Extract features from CNN

Hello everyone, I’m doing a research project and I have a CNN model already trained. Now I want to extract features from this CNN to apply conventional Machine Learning algorithms.

I have saved the CNN:

torch.save(model.state_dict(), './cnn.pth')

Now, how do I extract features from this model, to apply conventional ML algorithms?

Thanks.

@ptrblck any idea?

It’s straight forward. Let’s assume that your model contains two part: model.extractor and model.classifier.
Just pass an input batch to model.extractor, and you’ll get the desired features.

Sorry, I’m very noobie in this yet, so I didn´t understand what you are suggesting.

model = CNN()

model.load_state_dict(torch.load(path))

To extract the features, what do you suggest to do after load the model?

Let’s assume that your CNN class looks like this:

class CNN(nn.Module): 
    def __init__(self, *args, **kwargs):
        super(CNN, self).__init__()
        self.feature_extractor = ... # CNN layers or whatever
        self.classifier = .... # Linear layers
    
    def forward(self, x):
        x = self.feature_extractor(x)
        x = self.classifier(x.view(x.shape[0], -1) # depend on your architecture
        return x

After loading your trained state dict, you can extract the feature from an input by just features = model.feature_extractor(input).

1 Like

Thank you, that’s what I was looking for.

I already did what you have suggested.

def forward(self, x):
        out = self.cnn1(x)
        out = self.relu1(out)
       
        out = self.maxpool1(out)
       
        out = self.cnn2(out)
        out = self.relu2(out)

        out = self.maxpool2(out)

        out = out.view(out.size(0), -1)

        out = self.fc1(out)
       
        return out

This is my architecture. Now (using what you have suggested), I will extract the features from the layer previous to the last (which is what I wanted):

out = out.view(out.size(0), -1)

The output shape is: torch.Size([1, 1568])
Converting to numpy array: (1, 1568)

Using this features, do you have any idea of what can I do now to apply traditional ML methods and get an output of ( -918.5343, -532.8511, -771.1676, -722.4738, -863.3235, -838.9160,
-1015.9191, -593.9412, -680.5461, -670.0557) (Class Activations).

How can I apply this array of (1,1568) to get a 10 class output?

Thank you for your answers and time :slight_smile:

Why don’t you directly use an additional Linear layer to produce your desired outputs.

I did that, now I want to apply ML traditional techniques, just to compare the performance of methodologies totally based on CNNs. But I’m not sure how to use (1, 1568) features, to get an 10 class output using ML methodologies.
I’m not sure if I am expressing myself correctly.

As far as I know, you should save all the outputs into a numpy array, then use that array as data for a machine learning model in scikit-learn or other libraries.
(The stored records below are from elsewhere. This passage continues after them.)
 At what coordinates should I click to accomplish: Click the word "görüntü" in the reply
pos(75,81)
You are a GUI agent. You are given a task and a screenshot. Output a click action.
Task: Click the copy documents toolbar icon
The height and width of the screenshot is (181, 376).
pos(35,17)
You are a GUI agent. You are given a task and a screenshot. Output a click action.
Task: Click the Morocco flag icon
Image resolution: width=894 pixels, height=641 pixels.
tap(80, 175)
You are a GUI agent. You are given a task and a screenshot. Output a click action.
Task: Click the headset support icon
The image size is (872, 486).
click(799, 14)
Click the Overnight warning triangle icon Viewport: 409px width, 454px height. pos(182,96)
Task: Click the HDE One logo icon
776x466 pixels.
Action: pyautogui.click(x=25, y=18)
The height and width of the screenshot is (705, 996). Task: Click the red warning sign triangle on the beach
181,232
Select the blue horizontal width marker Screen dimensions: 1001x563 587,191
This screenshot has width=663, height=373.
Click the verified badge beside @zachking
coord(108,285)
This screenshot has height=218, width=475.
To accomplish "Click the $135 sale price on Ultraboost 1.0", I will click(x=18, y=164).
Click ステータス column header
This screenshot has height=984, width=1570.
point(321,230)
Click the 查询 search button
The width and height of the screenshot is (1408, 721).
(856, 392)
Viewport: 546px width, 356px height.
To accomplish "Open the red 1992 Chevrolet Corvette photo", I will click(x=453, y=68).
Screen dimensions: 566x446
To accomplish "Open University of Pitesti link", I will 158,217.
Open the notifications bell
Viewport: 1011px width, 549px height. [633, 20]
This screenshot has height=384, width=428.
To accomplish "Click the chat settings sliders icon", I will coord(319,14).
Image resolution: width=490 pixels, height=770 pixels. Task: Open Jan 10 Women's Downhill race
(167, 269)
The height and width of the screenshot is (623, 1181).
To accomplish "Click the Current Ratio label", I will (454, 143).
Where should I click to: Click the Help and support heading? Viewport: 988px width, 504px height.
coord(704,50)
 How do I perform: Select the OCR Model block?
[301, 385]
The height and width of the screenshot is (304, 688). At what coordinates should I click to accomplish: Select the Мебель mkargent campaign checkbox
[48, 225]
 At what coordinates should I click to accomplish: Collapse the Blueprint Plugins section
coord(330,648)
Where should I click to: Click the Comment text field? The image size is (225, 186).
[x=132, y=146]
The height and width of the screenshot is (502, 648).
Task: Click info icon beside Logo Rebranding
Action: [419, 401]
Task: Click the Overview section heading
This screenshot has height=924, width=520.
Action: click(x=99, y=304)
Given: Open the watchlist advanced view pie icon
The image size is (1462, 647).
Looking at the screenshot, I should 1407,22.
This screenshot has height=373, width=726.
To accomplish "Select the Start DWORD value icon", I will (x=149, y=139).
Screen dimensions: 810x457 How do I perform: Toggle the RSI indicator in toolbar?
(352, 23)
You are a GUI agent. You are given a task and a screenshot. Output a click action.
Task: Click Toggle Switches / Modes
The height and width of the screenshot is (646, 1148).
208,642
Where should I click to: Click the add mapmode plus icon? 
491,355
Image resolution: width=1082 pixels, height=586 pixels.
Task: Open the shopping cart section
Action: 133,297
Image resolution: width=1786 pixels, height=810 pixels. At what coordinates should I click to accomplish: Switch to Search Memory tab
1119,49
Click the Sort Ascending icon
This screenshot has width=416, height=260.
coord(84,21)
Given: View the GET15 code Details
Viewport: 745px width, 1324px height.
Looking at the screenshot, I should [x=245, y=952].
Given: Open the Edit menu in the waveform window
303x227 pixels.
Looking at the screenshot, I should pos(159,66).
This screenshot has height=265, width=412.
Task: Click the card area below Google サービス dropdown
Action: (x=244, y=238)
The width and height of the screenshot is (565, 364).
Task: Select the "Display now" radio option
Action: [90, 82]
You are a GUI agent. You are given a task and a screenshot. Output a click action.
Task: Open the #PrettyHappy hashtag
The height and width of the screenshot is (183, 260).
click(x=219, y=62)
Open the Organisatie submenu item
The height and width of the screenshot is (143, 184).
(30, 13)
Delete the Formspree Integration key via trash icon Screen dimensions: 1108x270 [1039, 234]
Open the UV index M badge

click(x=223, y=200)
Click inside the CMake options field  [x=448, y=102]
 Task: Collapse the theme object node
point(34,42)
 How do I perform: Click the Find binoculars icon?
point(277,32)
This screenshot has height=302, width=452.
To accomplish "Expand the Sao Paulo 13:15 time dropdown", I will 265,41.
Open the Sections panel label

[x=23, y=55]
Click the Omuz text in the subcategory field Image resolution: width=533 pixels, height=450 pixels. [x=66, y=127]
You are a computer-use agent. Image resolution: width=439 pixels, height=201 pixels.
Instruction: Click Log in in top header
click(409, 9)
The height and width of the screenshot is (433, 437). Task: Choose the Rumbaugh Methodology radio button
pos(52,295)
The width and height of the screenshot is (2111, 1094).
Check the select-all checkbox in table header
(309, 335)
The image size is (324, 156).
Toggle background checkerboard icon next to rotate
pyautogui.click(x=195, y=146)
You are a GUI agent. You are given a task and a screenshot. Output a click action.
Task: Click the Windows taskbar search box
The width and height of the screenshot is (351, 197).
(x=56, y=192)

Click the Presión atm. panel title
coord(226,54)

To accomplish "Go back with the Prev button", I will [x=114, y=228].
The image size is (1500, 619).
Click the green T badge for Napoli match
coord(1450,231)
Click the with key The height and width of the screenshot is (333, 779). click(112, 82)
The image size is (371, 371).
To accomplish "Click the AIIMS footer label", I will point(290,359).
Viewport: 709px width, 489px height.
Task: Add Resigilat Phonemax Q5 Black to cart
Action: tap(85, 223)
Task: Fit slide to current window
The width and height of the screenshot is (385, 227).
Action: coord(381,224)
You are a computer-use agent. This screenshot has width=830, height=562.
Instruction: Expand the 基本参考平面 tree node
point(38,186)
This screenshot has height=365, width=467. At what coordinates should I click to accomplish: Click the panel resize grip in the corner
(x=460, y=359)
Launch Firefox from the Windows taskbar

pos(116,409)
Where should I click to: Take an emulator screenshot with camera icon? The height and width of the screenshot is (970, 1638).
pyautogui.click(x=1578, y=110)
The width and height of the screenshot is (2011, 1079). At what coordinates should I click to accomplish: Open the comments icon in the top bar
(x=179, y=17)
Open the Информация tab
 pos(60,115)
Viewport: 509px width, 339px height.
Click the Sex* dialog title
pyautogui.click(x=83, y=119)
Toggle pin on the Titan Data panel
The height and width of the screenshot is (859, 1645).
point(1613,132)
That’s what I did so far, I just don’t understand how will I get a 10 class output with 1568 input… But I will search more, if I found a solution, I will put here.
In time, if anyone knows what I should do, you are more than welcome to give some tips. I think that with one concrete example I will be able to apply more techniques and compare performances! Thank you :slight_smile:

I think it all depends which “ML traditional techniques” you want to use. And if you use a reference implementation, from which lib you get that implementation.
But as @caonv said, you are most likely going for scikit-learn like APIs, you will have to extract all the features in one big Tensor (or numpy array) and then feed that to scikit learn’s API

Thank you, I think I’m understading what you are saying. In this case, I have a CNN already trained with MNIST.
Now, if I pass an image as input to the trained model, the model will give me the activations of the classes (MNIST = 10 activations). But what I really want now is, with this information (which I already converted from tensor to numpy array):

out = out.view(out.size(0), -1)

For example, apply ridge regression (1.1. Linear Models — scikit-learn 0.24.0 documentation) to the array with this features extracted from the image, with shape = (1,1568). I just have to do this?

from sklearn import linear_model

reg = linear_model.RidgeCV(alphas=np.logspace(-6, 6, 13))

reg.fit(arr)

arr is the numpy array extracted from the layer previous to the last.
I don’t know if I made myself clear, but if you want I can provide more code in order to you understand better what I’m trying to say :slight_smile: .

This looks like the right thing to do yes.

Ok, very nice. It gives me this

TypeError: fit() missing 1 required positional argument: 'y'

y should be the label right?

It depends on which function you are using. For the RidgeCV from sklearn, I think it is the label yes. But you should check the functions doc to know what the argument is expected to contain.

1 Like

Alright, thank you! I will try other implementations of RidgeCV or other methods.

Update: I already did it! In the future if someone needs I can provide the code to do this! Thank you all.

Great to hear that, I think a summary of your key observations will help others to save a lot of time when facing the same situation.